### Records from a collection
※
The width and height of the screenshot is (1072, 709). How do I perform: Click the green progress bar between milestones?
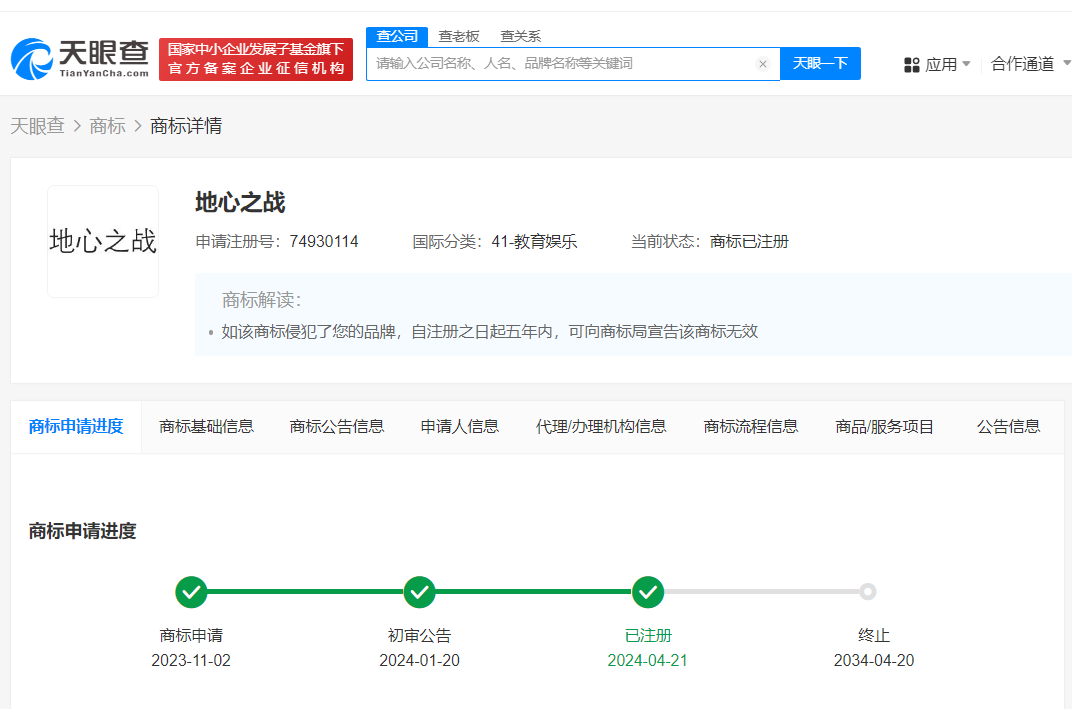pyautogui.click(x=305, y=592)
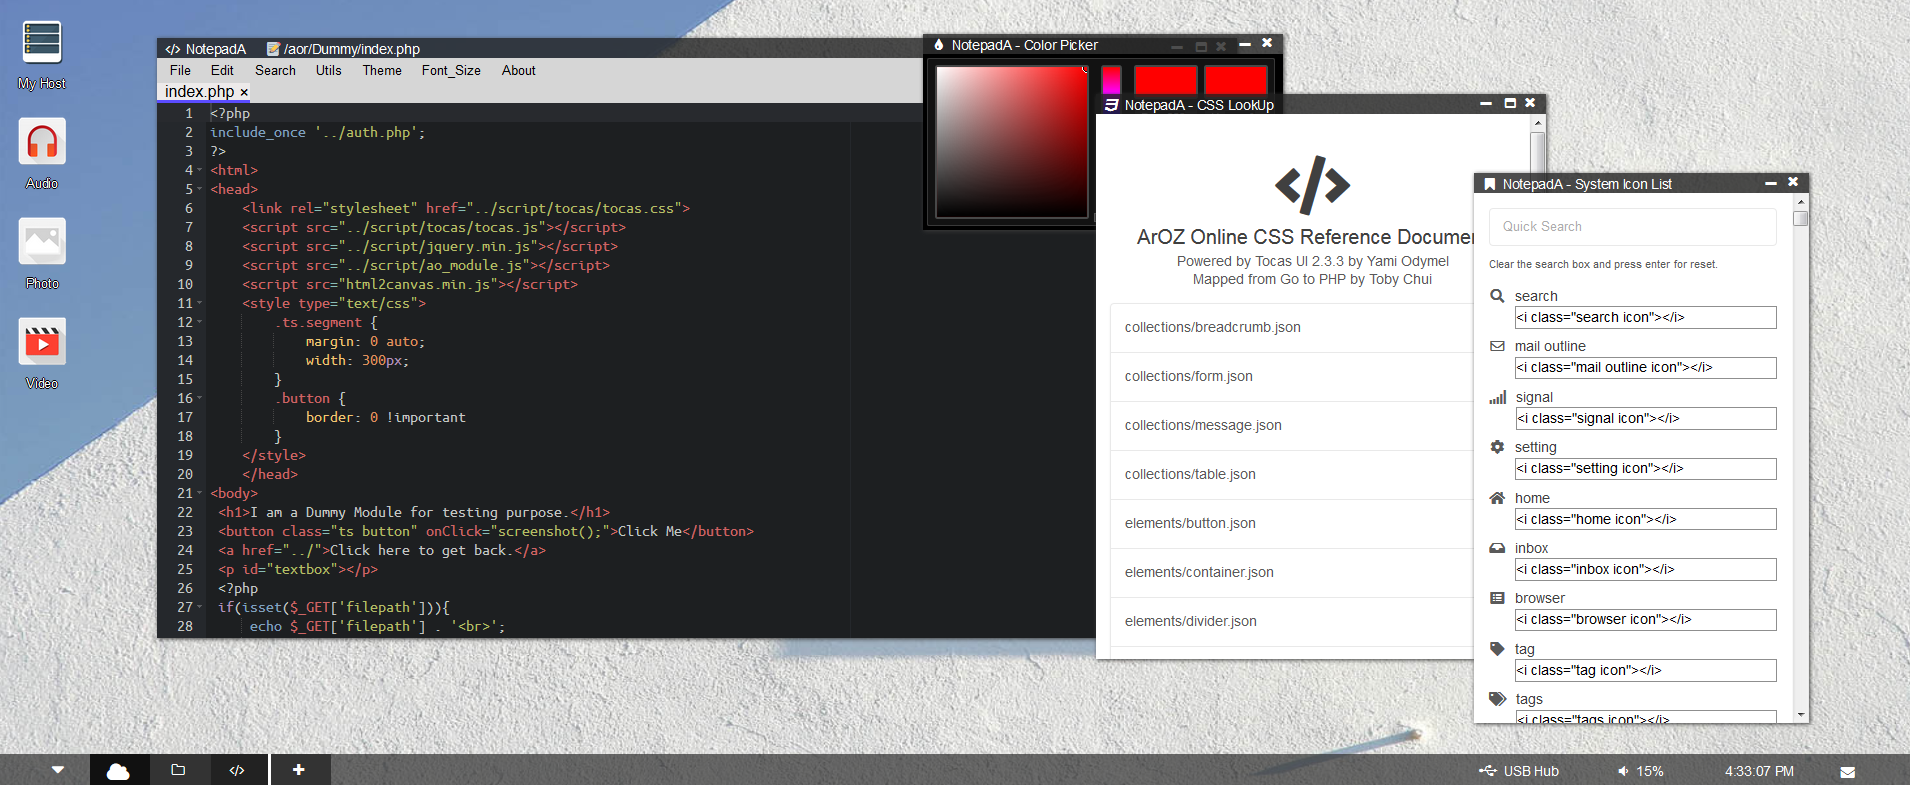1910x785 pixels.
Task: Pick a color in the red gradient square
Action: (x=1011, y=142)
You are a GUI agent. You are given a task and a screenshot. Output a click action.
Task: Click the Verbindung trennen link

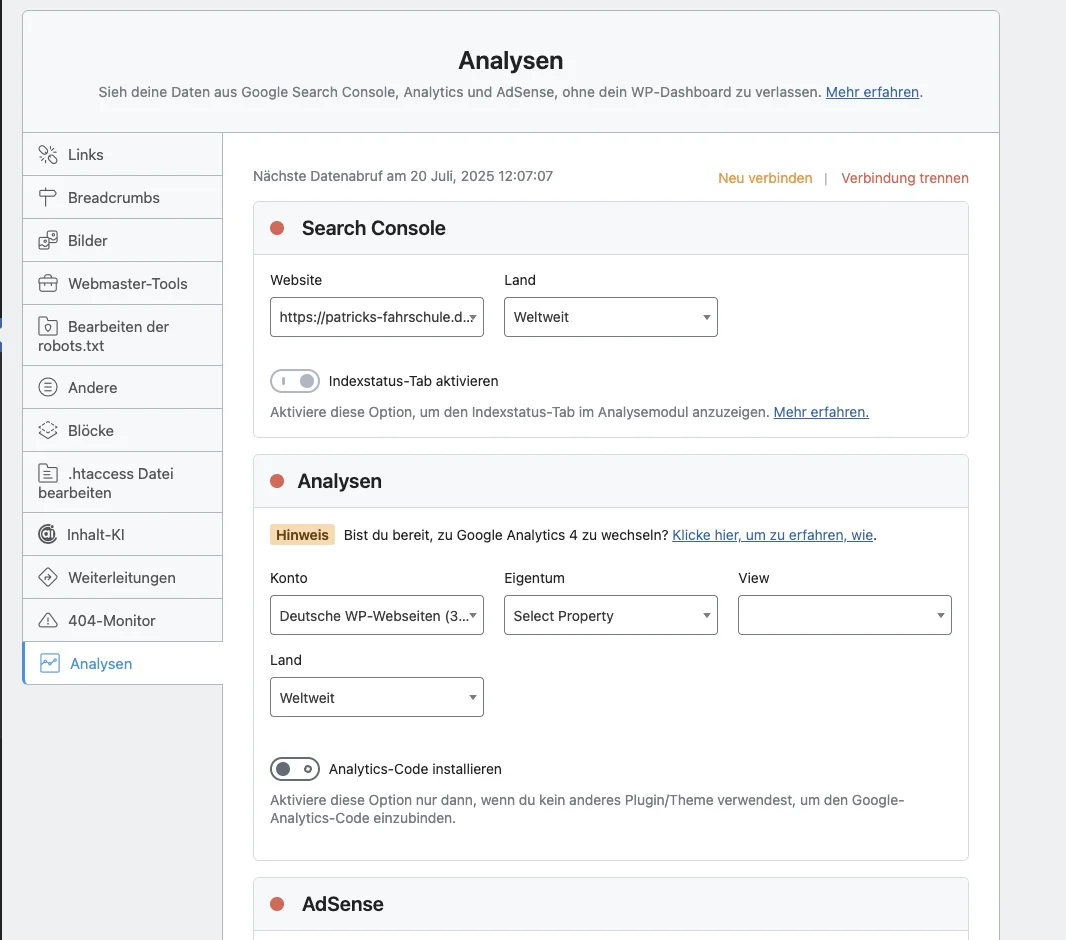pyautogui.click(x=904, y=178)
※
### Work item
Return the data above unchanged. Pictures are not part of the copy.

### Output below
The width and height of the screenshot is (1072, 709). How do I perform: Click the green progress bar between milestones?
pyautogui.click(x=305, y=592)
1910x785 pixels.
Task: Pick a color in the red gradient square
Action: (x=1011, y=142)
You are a GUI agent. You are given a task and a screenshot. Output a click action.
Task: Click the Verbindung trennen link

pyautogui.click(x=904, y=178)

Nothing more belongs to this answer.